Low commodity prices will help keep a lid on the loonie in the months ahead, the Bank of Montreal predicts in a new report.

In a report released Wednesday, BMO said it believes the Canadian dollar will not take flight until there is some improvement in the global economy.

The bank predicts the loonie could fall as low as 93 cents US by the end of the year, seeing little change until global growth picks up.

"Accelerating global growth will provide support to the Canadian dollar, pushing it back to parity by the end of 2012," the BMO report said.

While BMO expects that global growth will put the loonie back on par with its U.S. counterpart, the bank does not expect it to stay there in the long run.

Instead, the bank says that the dollar will weaken in the second half of 2013 when the U.S. Federal Reserve starts hiking interest rates. At that point, it expects the loonie to maintain a value of between 90.9 and 95.2 cents US going forward.

Don Drummond, former chief economist at TD Bank and currently a visiting scholar at Queen's University's School of Policy Studies, said the loonie's "default level" is between 80 and 85 cents US, when based on Canada's competitiveness compared to other countries.

Soaring commodity prices have been behind the Canadian dollar's recent meteoric rise above parity, he said. But uncertainty in the global economy is going to weigh it down going forward.

"So really this change in view is turning on a softer view for world economic growth, including in the emerging economies that are driving up commodity prices," Drummond told CTV News Channel on Wednesday afternoon.

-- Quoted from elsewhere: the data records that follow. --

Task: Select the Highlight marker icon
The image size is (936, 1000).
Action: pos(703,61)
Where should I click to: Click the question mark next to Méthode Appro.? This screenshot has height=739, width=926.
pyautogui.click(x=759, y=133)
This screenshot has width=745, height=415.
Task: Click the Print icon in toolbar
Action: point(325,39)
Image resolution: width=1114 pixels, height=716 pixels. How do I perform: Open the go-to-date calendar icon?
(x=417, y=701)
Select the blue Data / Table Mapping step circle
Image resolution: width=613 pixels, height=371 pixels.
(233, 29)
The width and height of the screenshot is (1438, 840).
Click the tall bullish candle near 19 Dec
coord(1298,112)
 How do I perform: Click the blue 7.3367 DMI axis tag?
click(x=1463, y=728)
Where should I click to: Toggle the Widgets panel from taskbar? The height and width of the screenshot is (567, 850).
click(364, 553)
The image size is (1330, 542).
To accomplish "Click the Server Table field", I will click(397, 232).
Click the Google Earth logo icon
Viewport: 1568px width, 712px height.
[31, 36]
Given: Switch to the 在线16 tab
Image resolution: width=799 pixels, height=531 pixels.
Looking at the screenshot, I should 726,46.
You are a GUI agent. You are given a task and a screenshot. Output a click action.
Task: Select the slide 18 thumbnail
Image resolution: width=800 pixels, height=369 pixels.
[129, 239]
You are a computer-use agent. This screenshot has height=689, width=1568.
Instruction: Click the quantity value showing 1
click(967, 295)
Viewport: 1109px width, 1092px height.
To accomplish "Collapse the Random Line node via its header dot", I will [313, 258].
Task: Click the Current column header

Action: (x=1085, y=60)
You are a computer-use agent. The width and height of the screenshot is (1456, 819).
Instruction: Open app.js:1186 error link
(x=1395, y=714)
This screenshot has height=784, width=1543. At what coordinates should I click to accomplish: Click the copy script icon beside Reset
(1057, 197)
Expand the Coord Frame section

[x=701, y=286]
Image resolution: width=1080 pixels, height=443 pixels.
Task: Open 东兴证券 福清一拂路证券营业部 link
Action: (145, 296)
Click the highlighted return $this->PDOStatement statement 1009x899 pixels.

The dollar was down more than a cent Wednesday, closing at 96.84 cents US.

The lower the dollar goes, the more attractive Canadian exports become. But a rising loonie increases costs to consumers and businesses who are buying imported goods.

"Of course a strong Canadian dollar goes a long way when you're travelling outside the Canadian economy. And anybody who imports machinery, for example, the price goes up," Drummond said.

"There's a whole set of winners and losers from it, somewhat balancing out."